* ЗАДАНИЕ:
Почему, согласно тексту ниже, отец не мог читать газеты?

* ТЕКСТ:
—————

Теперь к отцу часто стали приходить с просьбами, связанными так или иначе с войной: "Неправильно забрили, не по закону", "пособия никак не могут получить".

Подъема патриотизма в деревне и помину не было. Шли, потому что велят и нельзя не идти. А из-за чего началась война, почему гнали на Дальний Восток никто не знал.

Прогулки отца на шоссе участились. Здесь он собирал главные новости, улавливая настроение, отношение крестьян к войне. То с мужиками в санях или в телеге подъедет, то пешком с бабами пройдет, об их нужде поговорить.

Пробовал отец газеты читать, но не мог, они слишком волновали его.

- Не могу, - говорил он, - читать, что люди, как о чем-то высоком, прекрасном, пишут о кровавых событиях, стараясь вызвать патриотизм народа!

Но стоило кому-нибудь приехать, он сейчас же спрашивал:

- Ну что нового? - Что на войне делается?

И когда ему говорили, что японцы побеждают, он огорчался.

—————

* ИСХОДНЫЕ ДАННЫЕ:

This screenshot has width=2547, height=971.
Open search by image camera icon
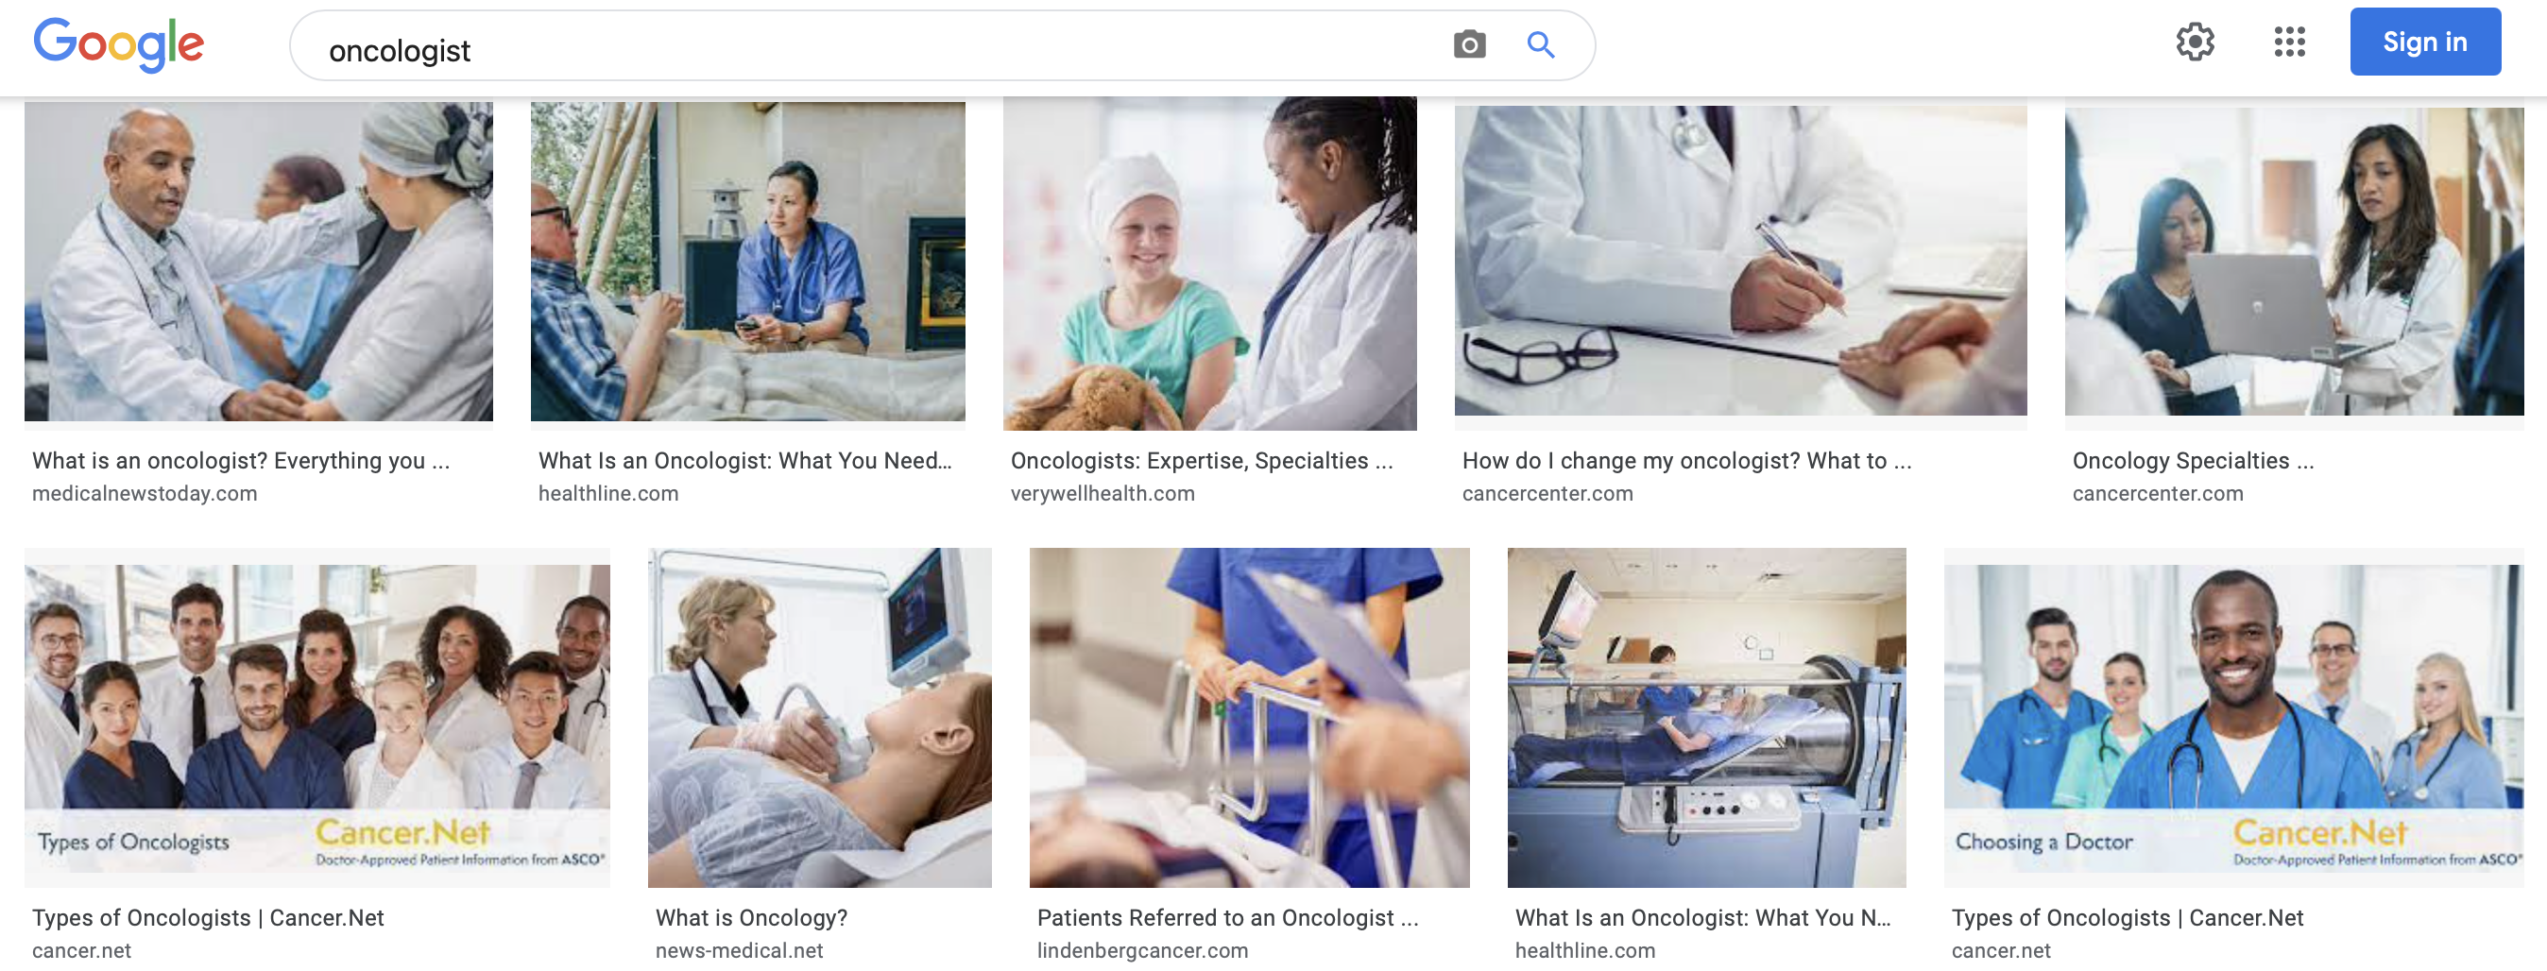pyautogui.click(x=1469, y=44)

—————

* ОТВЕТ НА ЗАДАНИЕ:
Газеты слишком волновали его.